## Task brief
Extend the Queensland court judgment below, continuing from its final paragraph on the grounds Mika gives for its order.

## Passage to read
((

Mika Investments Pty Ltd v FKP Group Superannuation Fund Pty Ltd[2003] QSC 5

 

SUPREME COURT OF QUEENSLAND

 

PARTIES:

FILE NO/S:

Trial Division

PROCEEDING:

Trial

ORIGINATING COURT:

DELIVERED ON:

17 January 2003

DELIVERED AT:

Brisbane

HEARING DATE:

13 January 2003

JUDGE:

Muir J

ORDER:

That the application be dismissed and that the applicant pay the respondent’s costs of and incidental to the application to be assessed on the standard basis.

CATCHWORDS:

CONTRACT – REPUDIATION – contract for sale of land – whether contract terminated in reliance on unlawful repudiation – whether due diligence clause is for purchaser’s sole benefit – whether vendor can terminate the contract pursuant to such clause before the expiration of the due diligence period

Property Law Act 1974

Associated Developers (Aust) Pty Ltd v Allied and General Pty Ltd [1995] ANZ ConvR 41
Expectation Pty Ltd v Pinnacle VRB Ltd [2002] WASCA 160
Gange v Sullivan (1966) 116 CLR 418
Laurinda Pty Ltd v Capalaba Park Shopping Centre Pty Ltd
Ross T Smyth & Co. Pty Ltd v T D Bailey, Son & Co. [1940] 3 All ER 60
Meehan v Jones (1981-82) 149 CLR 571
Re Wickham Developments (Australia) Pty Ltd v Feros [1994] ANZ ConvR 347
Sandra Investments Pty Ltd v Booth (1981) 153 CLR 153.

COUNSEL:

T W Quinn for the applicant
M M Stewart SC for the respondent

SOLICITORS:

James Varitmos for the applicant
Dibbs Barker Gosling for the respondent

The application

[1] The applicant, Mika Investments Pty Ltd (“Mika”), entered into a contract with the defendant, FKP Group Superannuation Fund Pty Ltd (“FKP”) dated 14 November 2002 in which Mika agreed to sell a parcel of land to FKP for a price of $1,475,000.00.

[2] Mika seeks an order pursuant to s 70 of the Property Law Act 1974 declaring that the parties are no longer bound by the contract because:

 

(a)it has been terminated by Mika in reliance on FKP’s unlawful repudiation;

(b)it is at an end by operation of special condition 1;

(c)it was terminated by one or other of the parties “for non-satisfaction of special condition 1”.

))

Extracted records:
((

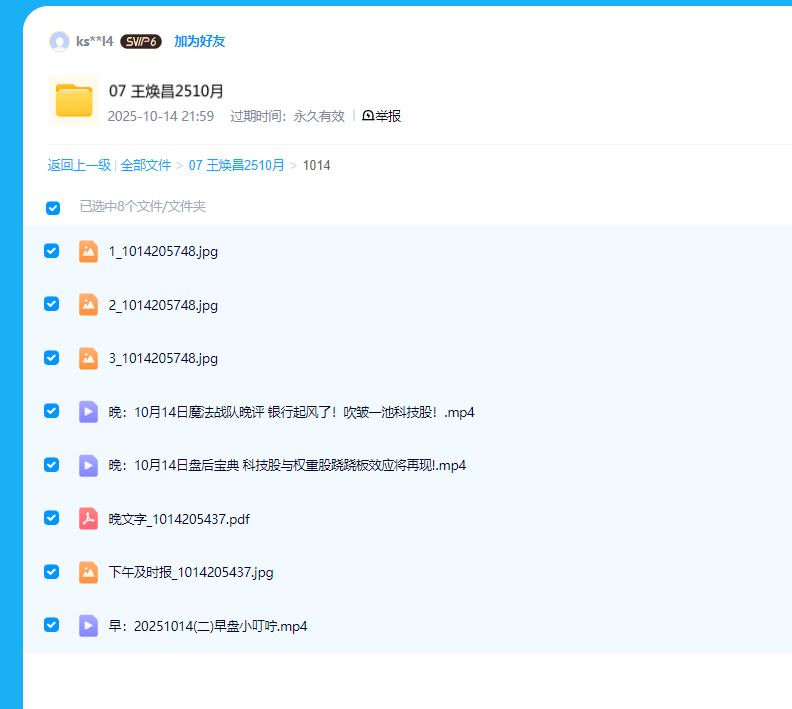Click the image icon for 1_1014205748.jpg
Screen dimensions: 792x709
(x=88, y=251)
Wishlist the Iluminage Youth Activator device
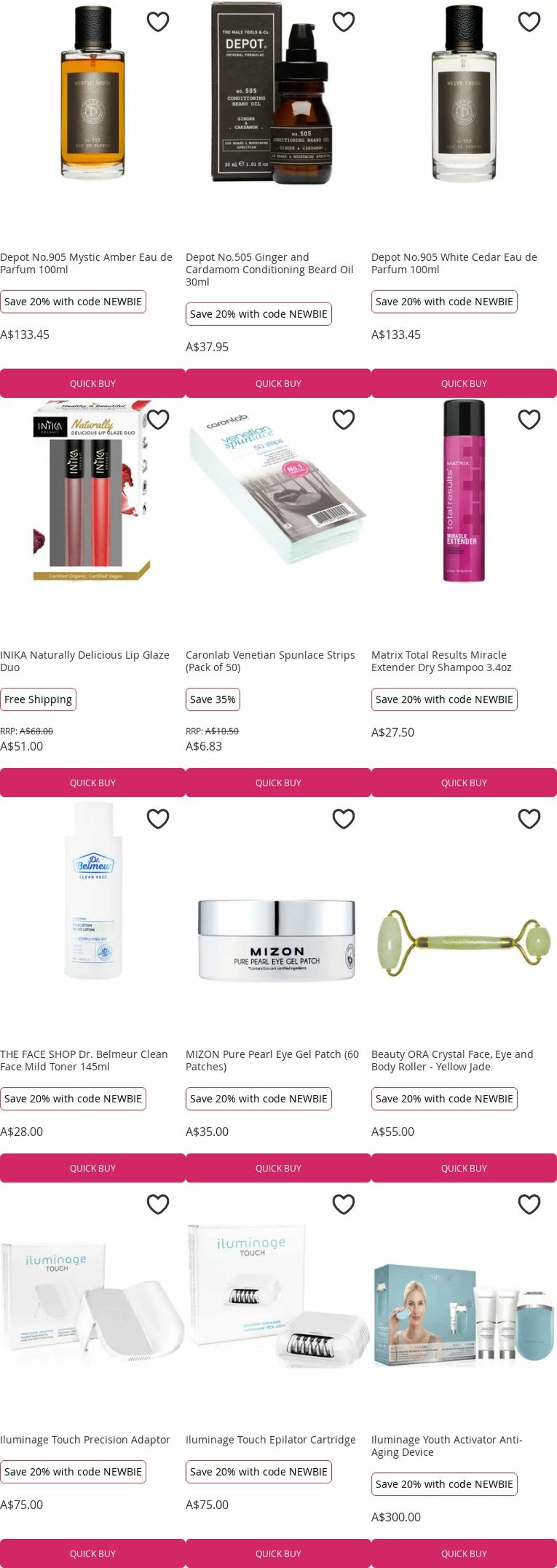The height and width of the screenshot is (1568, 557). (x=529, y=1204)
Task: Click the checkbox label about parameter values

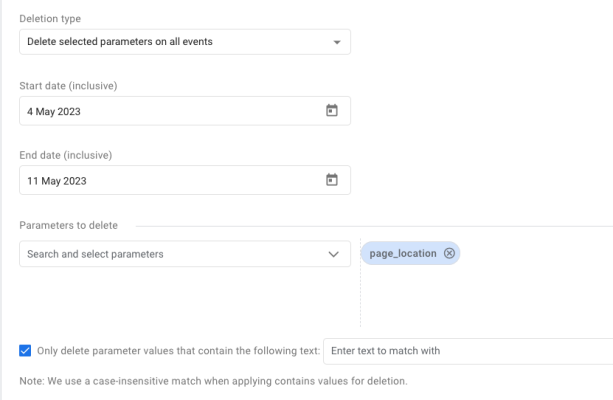Action: pos(178,351)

))

## Response for this exercise
[3] Mika also seeks removal of a caveat lodged by FKP over the land.

Factual Background

[4] On 28 November 2002 FKP’s solicitors sent a fax to Mika’s solicitors in which they stated that their client was concerned about contamination of the land and the cost of remediation.  The fax contained an offer in these terms:

 

“1.The price is reduced by $50,000.00 to $1,425,000.00 to allow for costs associated for remediation of the site.

2.Our client will accept responsibility for the building compliance and certificate of classification issues.”

[5] Discussions between the solicitors then took place and it was agreed that the date by which special condition 1 of the contract was to be satisfied be extended.  The agreement was confirmed in a fax of 28 November from FKP’s solicitors to Mika’s solicitors which provided:

 

“We confirm that the date by which special condition 1 of the Contract is to be satisfied is extended for a period of seven days to Thursday next, 5 December 2002.”

[6] On 3 December FKP’s solicitors in a fax to Mika’s solicitors stated that they were instructed by their client that the contract had been varied in a number of respects.  It is common ground that Mika had not agreed to vary the contract as the fax asserted.

[7] Late in the afternoon of 4 December FKP faxed to Mika’s agent a letter bearing the reference “Re: Final Offer to Purchase 161 Cavendish Road, Coorparoo” and stating:

 

“Further to the current negotiations regarding the above site, our final offer to purchase is as follows:

 

 The purchase price is to be reduced by $25,000 to $1,450,000.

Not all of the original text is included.